Cors Policy & Set-Cookie

Recently I was working on a project that shares session cookies between multiple origins. In the process, I have encountered several problems related to CORS policy and Set-Cookie settings. The journey to resolve these problems gave me a better understanding of the topic. In this post, I would like to share what I have learned and potentially prevent you from the mistakes I made.

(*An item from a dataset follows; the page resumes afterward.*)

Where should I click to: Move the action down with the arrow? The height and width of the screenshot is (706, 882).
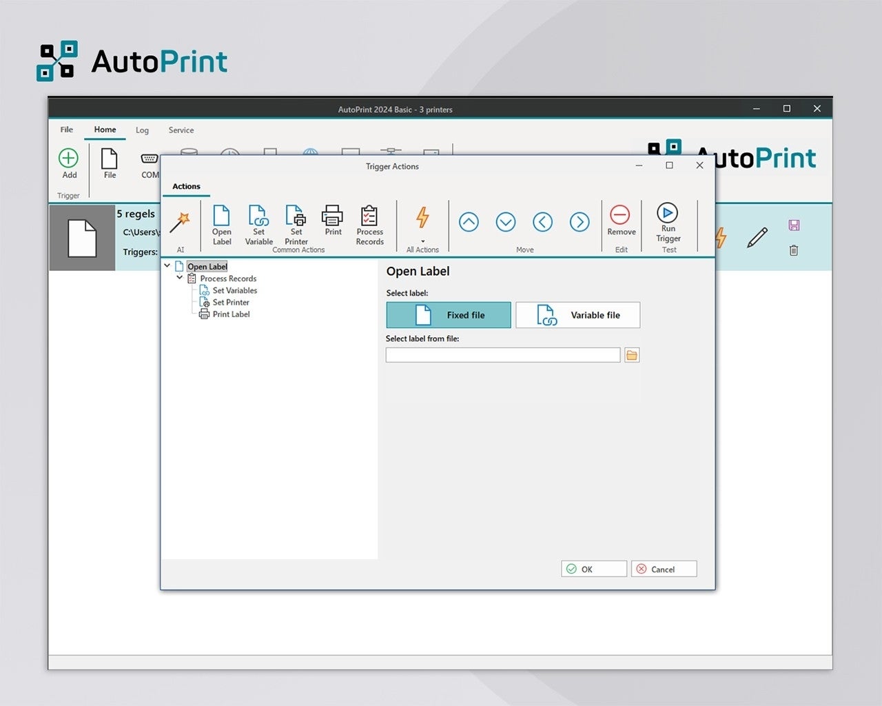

What is CORS Policy? Link to heading

CORS stands for Cross-Origin Resource Sharing. It is “an HTTP-header based mechanism that allows a server to indicate any origins (domain, scheme, or port) other than its own from which a browser should permit loading resources”, from MDN. To put it simply, suppose that you have a backend API hosted on one domain and a frontend application on another. For the frontend app to successfully request resources from the backend API, the correct set of CORS headers must be specified. The backend API should allow requests from the origin on which the frontend is hosted. However, in a case when session cookies are involved, the process of configuring headers becomes tricky.

Access-Control-Allow-Origin header Link to heading

Access-Control-Allow-Origin is the first and the most significant CORS header that needs to be considered. This header is sent by the server in a response to the client’s request. When the client sends its requests, it includes the Origin header with the value of the client’s origin. For instance, Origin: The server sets the Access-Control-Allow-Origin header’s value in its response. The value determines if the client is allowed to access the requested resource.

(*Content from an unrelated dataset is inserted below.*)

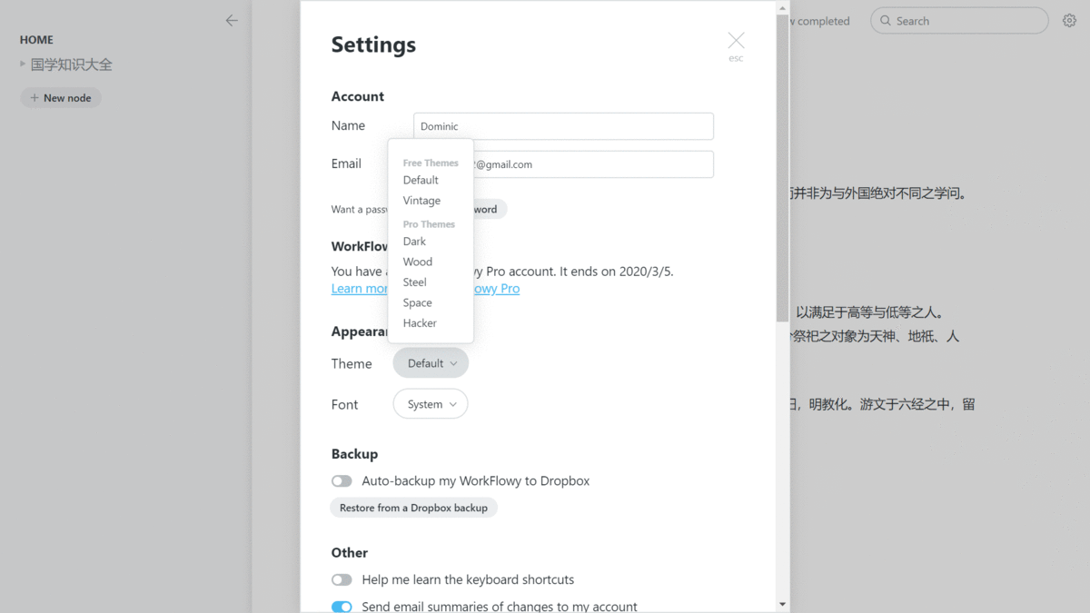This screenshot has height=613, width=1090.
Task: Open the Theme dropdown
Action: (430, 362)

Allow-Control-Allow-Origin can take the following values: a single origin (i.e.,, *, or null. The wildcard symbol allows all origins to access the resource, however, there are some restrictions related to credentials. They will be addressed later in the post. The null value does not have a specific meaning. Sometimes it is used to indicate that the origin is not allowed. However, it should be avoided due to security considerations. The origin value means that the specified origin is allowed to access the resource. When the server wants to allow multiple origins, it first must check the requests Origin header. If the Origin value that arrived is in the list of permitted origins, the server sets the Access-Control-Allow-Origin value to that origin in response.

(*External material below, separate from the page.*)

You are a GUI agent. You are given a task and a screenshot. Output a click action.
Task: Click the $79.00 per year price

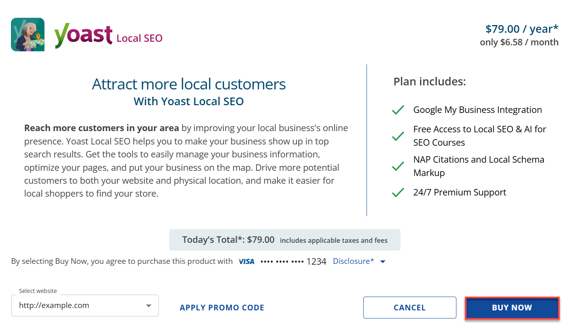click(522, 29)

Access-Control-Allow-Credentials header Link to heading

Access-Control-Allow-Credentials is responsible for specifying whether the server accepts a request with credentials (i.e., cookies or other HTTP Authentication information). This header is also sent by the server in response. The header accepts only the value true. In case the credentials are not needed, the header is omitted entirely instead of using value false. If true is used, the browser will allow reading the response. Otherwise, the browser will automatically reject any response to the request with credentials.

CORS Restrictions Link to heading

A server must not accept requests from any origin and allow credentials at the same time. That is, the following combination is not permitted by modern browsers:

  • Allow-Control-Allow-Origin: *
  • Allow-Control-Allow-Credentials: true

To enable credentials, the server must explicitly specify an origin. Similarly, the Set-Cookie response header would be ignored by modern browsers, if the Access-Control-Allow-Origin value is *. These restrictions may lead to confusion during the development. Especially considering that Postman ignores these restrictions and behaves differently from browsers.

To save a cookie on the client’s side, the server uses the Set-Cookie header in the response. A single response may contain multiple Set-Cookie headers to send multiple cookies at once. The client can then use these cookies and/or send them back to the server. In the case of session cookies, the client cannot read their contents and can only send them back to the server for authentication purposes. This is achieved by properly specifying attributes of the Set-Cookie header.

A full list of these attributes can be found on MDN. The most significant ones are HttpOnly, Secure, and SameSite. HttpOnly is an optional flag that forbids the client from reading the cookie’s contents. Secure is a flag that requires a request containing a cookie to be made with the HTTP over TLS (SSL). The SameSite attribute specifies the context in which a cookie can be sent. The valid values are Strict, Lax, and None. Strict means that the cookie can be sent only in a first-party context, that is, only from the origin that issued that cookie. Lax allows sending the cookie when the user navigates to the origin where the cookie was issued from a different origin. However, the cookie still cannot be sent on cross-site requests (i.e., load an image or video). None allows sending the cookie in all contexts including cross-site requests.

It should be noted that modern browsers require the Set-Cookie header that contains SameSite=None to also include the Secure flag. This requirement may cause difficulties for local development since usually local environment does not have an SSL certificate. One way to get around this is to use SameSite=Lax for local development. This would work only if the whole development environment is hosted under the single “localhost”. Other approaches include using a reverse proxy or creating a self-signed SSL certificate.